## Work task:
Within the data below, count every line that includes "agent" and report the total alone.

***** Information given *****

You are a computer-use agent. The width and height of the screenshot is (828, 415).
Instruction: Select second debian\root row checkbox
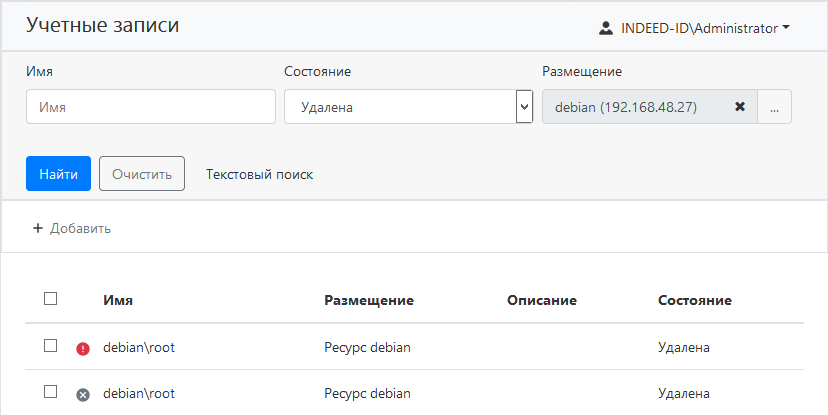point(51,392)
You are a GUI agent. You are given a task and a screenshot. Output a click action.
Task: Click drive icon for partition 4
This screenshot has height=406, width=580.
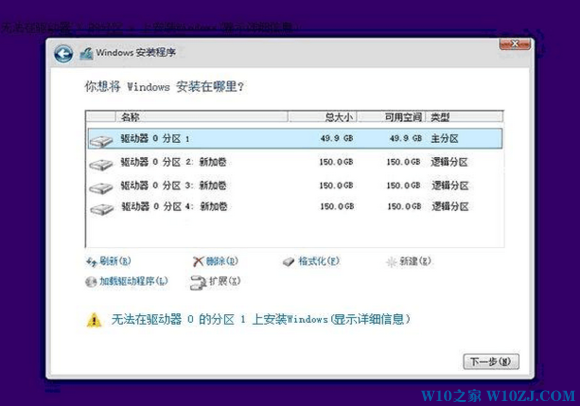[102, 209]
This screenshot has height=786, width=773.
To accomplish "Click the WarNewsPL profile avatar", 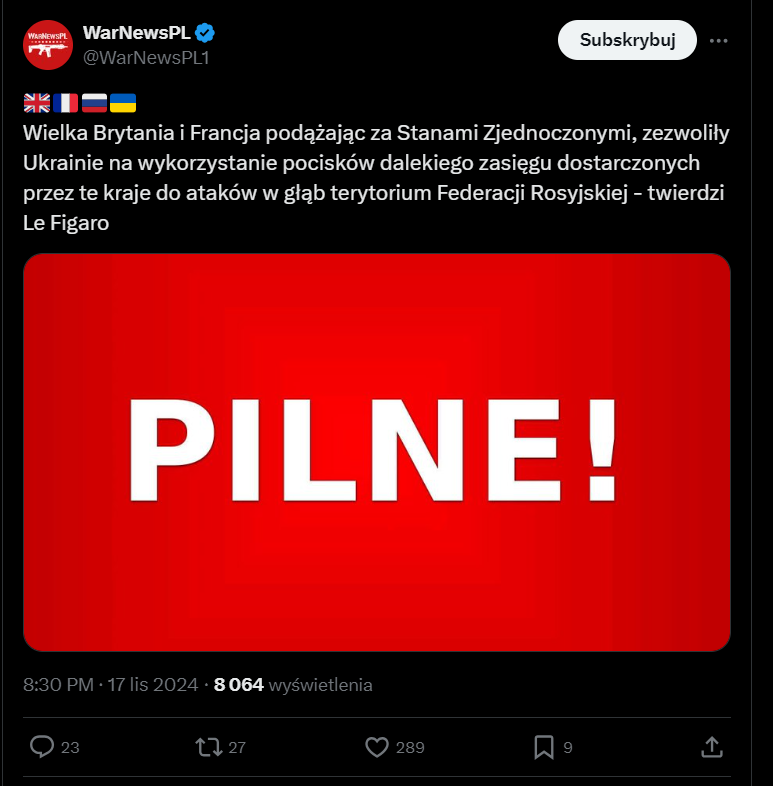I will pyautogui.click(x=48, y=45).
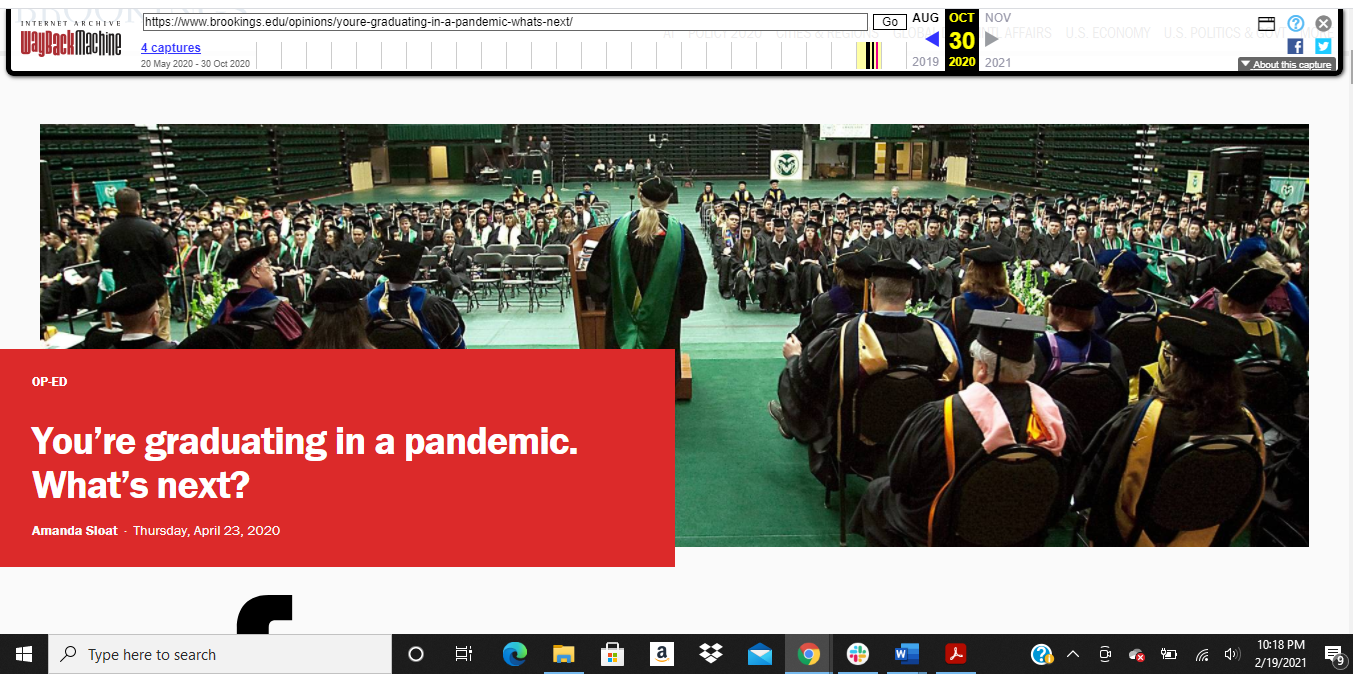
Task: Launch Adobe Acrobat from taskbar
Action: [x=956, y=655]
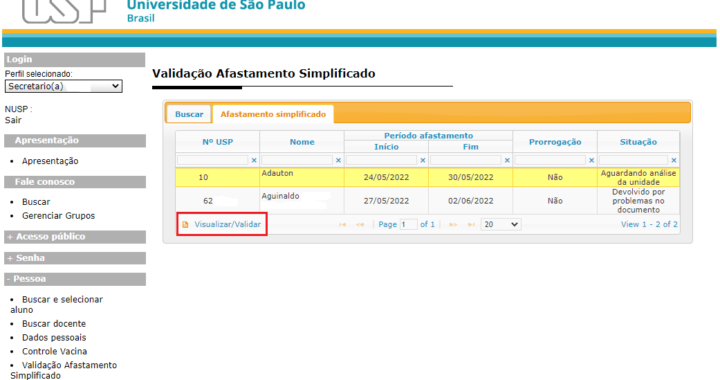
Task: Select the Afastamento simplificado tab
Action: pyautogui.click(x=273, y=114)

*****

## Response to the task:
2